More personal thoughts will be in bold below in the outline. For those that want to listen to The Brothers on Books Podcast discussion with Jacob I’m attaching the link directly below:

Chapter 1: A Different Frame of Mind

  • People get into a lull!
    • I feel like I start getting on autopilot occasionally and later I become frustrated because I don’t feel like I’m getting enough done or working towards important things, like becoming more financially free to spend times on things I love and being around people I love
      • Monotonous routines do this and days start feeling like seconds
  • Early education was about test taking, learning secondary
  • Few ask, “WHY?”
    • WHY do we live in house and not a boat?
      • My wife does not want to live in a boat. I have brought this up in the past. We could eliminate debt by doing this.
    • WHY we use money instead of favors and/or promises?
      • AND why would we work so hard for money where the government can just go to the back room and print?
    • WHY is career development important
      • Lately I’ve started wondering why so many start out conversations asking what the other person DOES. It’s kind of weird that we identify so much with a profession/job. One man’s opinion but I prefer to ask, “where are you from?” I find this more interesting and if the person answering wants to weave their way into their profession that’s fine.
  • I love how he sets the tone for the book by introducing the idea of Plato’s Cave. I inserted a link to a YouTube video that explains it. It touches on some fundamental questions that we really need to think about. How do we know what we know? And how do we know what’s true?
    • Ray Dalio, in his book Principles, had a great way at reframing one’s mind.

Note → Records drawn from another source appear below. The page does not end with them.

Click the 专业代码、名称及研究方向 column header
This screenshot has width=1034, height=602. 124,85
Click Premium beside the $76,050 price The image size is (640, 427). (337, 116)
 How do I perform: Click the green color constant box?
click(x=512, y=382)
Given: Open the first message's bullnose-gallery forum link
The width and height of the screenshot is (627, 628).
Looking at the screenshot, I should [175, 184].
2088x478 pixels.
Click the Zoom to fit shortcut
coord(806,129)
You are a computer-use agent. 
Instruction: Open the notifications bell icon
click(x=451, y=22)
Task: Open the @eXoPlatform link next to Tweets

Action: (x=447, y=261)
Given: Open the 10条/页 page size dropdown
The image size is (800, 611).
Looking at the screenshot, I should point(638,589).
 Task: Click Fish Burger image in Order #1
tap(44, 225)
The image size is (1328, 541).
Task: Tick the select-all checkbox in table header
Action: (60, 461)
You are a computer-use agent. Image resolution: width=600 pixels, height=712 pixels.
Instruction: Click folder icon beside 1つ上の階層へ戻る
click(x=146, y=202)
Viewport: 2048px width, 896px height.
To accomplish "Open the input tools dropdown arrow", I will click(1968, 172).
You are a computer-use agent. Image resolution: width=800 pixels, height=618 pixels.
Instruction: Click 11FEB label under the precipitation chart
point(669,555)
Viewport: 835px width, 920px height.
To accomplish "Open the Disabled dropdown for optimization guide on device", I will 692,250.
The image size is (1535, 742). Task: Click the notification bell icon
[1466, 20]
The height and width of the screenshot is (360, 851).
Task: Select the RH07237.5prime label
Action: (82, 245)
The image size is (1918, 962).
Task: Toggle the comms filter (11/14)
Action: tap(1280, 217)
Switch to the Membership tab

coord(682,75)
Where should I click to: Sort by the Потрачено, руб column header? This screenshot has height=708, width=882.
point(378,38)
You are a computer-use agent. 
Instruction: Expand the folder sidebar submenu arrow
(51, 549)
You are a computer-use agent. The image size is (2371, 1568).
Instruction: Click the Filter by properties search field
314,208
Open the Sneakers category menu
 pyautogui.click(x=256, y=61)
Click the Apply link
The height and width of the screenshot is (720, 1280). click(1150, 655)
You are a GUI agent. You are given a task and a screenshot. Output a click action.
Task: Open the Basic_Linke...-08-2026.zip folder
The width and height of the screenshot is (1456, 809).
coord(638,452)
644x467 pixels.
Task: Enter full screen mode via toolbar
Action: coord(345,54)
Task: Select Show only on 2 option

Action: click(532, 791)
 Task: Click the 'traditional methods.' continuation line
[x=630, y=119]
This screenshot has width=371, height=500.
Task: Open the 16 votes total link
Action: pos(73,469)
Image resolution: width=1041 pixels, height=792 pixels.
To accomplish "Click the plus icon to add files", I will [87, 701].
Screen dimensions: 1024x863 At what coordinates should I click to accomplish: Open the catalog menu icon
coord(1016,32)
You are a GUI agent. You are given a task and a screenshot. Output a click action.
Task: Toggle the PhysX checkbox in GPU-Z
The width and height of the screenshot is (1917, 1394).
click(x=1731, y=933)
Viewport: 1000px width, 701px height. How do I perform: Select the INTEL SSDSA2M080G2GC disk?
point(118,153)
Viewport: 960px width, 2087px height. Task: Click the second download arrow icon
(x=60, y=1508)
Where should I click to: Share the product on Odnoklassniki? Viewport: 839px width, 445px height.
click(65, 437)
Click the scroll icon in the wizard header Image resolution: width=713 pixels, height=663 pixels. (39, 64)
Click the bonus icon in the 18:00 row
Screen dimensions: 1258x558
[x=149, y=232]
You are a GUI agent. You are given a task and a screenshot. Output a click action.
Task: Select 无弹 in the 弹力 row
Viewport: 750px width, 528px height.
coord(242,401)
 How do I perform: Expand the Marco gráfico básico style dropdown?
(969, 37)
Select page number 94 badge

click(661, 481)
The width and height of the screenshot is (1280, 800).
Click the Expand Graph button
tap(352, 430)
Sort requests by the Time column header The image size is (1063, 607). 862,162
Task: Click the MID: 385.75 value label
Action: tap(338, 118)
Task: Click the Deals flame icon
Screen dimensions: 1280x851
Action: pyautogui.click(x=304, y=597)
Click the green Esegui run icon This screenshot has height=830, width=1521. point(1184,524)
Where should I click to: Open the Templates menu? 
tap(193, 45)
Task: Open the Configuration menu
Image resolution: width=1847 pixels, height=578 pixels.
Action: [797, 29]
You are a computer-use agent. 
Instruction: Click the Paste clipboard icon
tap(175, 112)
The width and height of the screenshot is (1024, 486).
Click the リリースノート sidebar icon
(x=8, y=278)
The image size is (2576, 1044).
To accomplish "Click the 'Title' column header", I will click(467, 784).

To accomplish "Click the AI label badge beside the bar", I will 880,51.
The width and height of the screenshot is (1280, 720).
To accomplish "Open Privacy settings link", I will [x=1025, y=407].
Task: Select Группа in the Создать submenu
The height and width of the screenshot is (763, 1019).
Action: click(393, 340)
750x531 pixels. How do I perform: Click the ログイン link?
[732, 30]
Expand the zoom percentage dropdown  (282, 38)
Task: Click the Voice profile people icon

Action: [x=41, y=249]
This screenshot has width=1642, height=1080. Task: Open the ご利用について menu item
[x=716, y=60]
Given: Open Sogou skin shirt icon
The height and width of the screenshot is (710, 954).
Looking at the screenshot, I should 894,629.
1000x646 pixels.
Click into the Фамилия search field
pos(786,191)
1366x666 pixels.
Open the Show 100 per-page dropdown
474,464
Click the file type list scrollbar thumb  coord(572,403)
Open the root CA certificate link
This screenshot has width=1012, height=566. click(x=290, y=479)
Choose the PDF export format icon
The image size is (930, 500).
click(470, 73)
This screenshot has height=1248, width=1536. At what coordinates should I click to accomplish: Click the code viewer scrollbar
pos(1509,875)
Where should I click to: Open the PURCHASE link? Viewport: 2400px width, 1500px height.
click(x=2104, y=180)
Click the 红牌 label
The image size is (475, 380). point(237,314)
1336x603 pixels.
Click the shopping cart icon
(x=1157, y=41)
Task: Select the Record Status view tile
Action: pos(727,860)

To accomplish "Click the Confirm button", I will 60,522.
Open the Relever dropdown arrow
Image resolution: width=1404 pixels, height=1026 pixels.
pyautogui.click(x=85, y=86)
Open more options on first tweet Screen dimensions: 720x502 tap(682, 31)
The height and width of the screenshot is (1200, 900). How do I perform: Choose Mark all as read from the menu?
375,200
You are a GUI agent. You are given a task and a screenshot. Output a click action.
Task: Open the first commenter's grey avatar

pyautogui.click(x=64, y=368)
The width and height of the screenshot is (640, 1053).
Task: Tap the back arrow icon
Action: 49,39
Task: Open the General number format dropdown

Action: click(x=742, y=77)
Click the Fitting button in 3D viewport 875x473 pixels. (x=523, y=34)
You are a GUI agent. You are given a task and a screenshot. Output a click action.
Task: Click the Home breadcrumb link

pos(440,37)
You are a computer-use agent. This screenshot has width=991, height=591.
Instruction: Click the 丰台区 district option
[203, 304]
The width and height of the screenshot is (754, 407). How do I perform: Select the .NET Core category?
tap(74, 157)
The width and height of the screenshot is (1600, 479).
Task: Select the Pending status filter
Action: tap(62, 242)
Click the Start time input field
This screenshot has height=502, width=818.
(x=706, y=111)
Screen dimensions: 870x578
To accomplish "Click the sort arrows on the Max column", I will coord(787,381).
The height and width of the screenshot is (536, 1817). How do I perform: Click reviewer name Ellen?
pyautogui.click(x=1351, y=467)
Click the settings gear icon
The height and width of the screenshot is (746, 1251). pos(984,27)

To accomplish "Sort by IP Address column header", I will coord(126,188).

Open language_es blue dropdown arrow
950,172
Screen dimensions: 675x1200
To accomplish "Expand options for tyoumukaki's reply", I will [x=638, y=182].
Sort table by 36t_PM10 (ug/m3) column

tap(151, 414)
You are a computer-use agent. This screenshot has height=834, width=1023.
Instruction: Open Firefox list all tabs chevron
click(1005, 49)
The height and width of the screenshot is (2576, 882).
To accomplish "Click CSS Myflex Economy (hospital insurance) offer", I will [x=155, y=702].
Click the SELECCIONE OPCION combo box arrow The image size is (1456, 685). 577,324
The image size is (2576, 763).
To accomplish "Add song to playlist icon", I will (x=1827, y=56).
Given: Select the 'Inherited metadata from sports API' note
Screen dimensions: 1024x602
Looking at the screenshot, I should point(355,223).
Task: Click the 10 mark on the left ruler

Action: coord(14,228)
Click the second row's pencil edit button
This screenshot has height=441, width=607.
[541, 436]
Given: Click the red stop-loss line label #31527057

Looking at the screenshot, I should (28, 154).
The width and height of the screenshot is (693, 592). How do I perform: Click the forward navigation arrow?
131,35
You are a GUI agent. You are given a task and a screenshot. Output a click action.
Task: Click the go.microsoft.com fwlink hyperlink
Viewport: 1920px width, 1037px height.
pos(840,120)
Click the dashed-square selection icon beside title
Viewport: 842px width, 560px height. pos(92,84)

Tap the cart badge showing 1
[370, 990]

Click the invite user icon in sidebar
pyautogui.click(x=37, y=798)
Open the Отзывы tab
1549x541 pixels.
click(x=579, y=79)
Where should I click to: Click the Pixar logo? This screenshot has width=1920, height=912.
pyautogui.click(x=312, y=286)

He said instead of thinking/saying, “yeah I’m right”, start asking yourself, “how do I know I’m right?”
  • Compares getting out of consuming to running a marathon
  • Jacob is proposing that one should cross train for a new lifestyle by completing something hard (PHD, marathon, etc.)
    • When I read this originally three years ago this idea gave me added motivation, and a feeling of commitment, to finish the actuarial exams. I thought it would make me a more robust person.
  • Change can come from a shock to the system (heart attack, family death, job loss, etc.)
    • Losing my job in 2016 was literally the best thing that ever happened to me. I started reading voraciously to try to figure out the truth on my own and it feels like I get a dopamine hit every time I feel I’m getting a bit closer.
  • Change can be influenced by thinking of a three dimensional space with Dissatisfaction, Practicality, and Vision being on the three axes.